How to Make Arabic Coffee


“Arabic coffee” is a general term that refers to the way coffee is prepared in many Arabic countries throughout the Middle East. That said, there is a good deal of variation from place to place, including how the beans are roasted and what spices and flavorings are added. Arabic coffee is prepared on the stovetop in a special pot called a dallah, poured into a thermos, and served in a petite, handle-less cup called finjaan. You might be surprised at how it differs from Western-style coffee, but after a few sips you’ll be making this for all your guests.



  • 3 tablespoons ground Arabic coffee beans
  • 3 cups water
  • 1 tablespoon ground or crushed cardamom
  • 5-6 whole cloves (optional)
  • A pinch of saffron (optional)
  • 1 teaspoon rosewater (optional)

Buy Arabic coffee.
You can purchase whole roasted beans or ground coffee. Look for Arabica beans in light to medium roasts.

  • Some specialty coffee stores and online sellers offer Arabic coffee blends with spices included. While this doesn’t allow you to adjust the ratio to your taste, it may be a convenient way to get the flavor of Arabic coffee.
  • Alternatively, you can buy unroasted Arabica coffee beans


Grind the coffee if it is not already ground.
You can use the grinder at the grocery store or use your own at home.

  • While some suggest using a coarse grind, others recommend making a very fine, powder-like ground.[1][2] Experiment and see what suits your taste.

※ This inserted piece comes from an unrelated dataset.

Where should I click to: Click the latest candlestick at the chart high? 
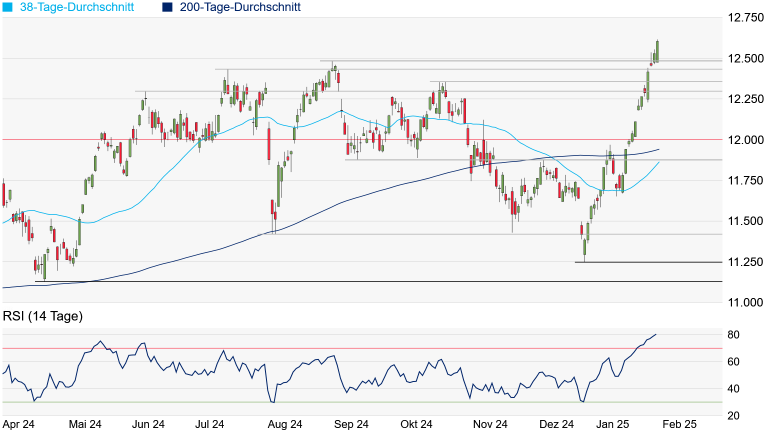(x=657, y=51)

Crush the cardamom pods. You can use a mortar and pestle to do this, or the back of a spoon. 
Grind the cardamom seeds. Take the seeds from the pods and put them in a coffee grinder. Grind them into a fine powder.
Preheat a thermos. If you plan to serve the coffee from a thermos, as is traditionally done in the Middle East, preheat it now by filling it with boiling water.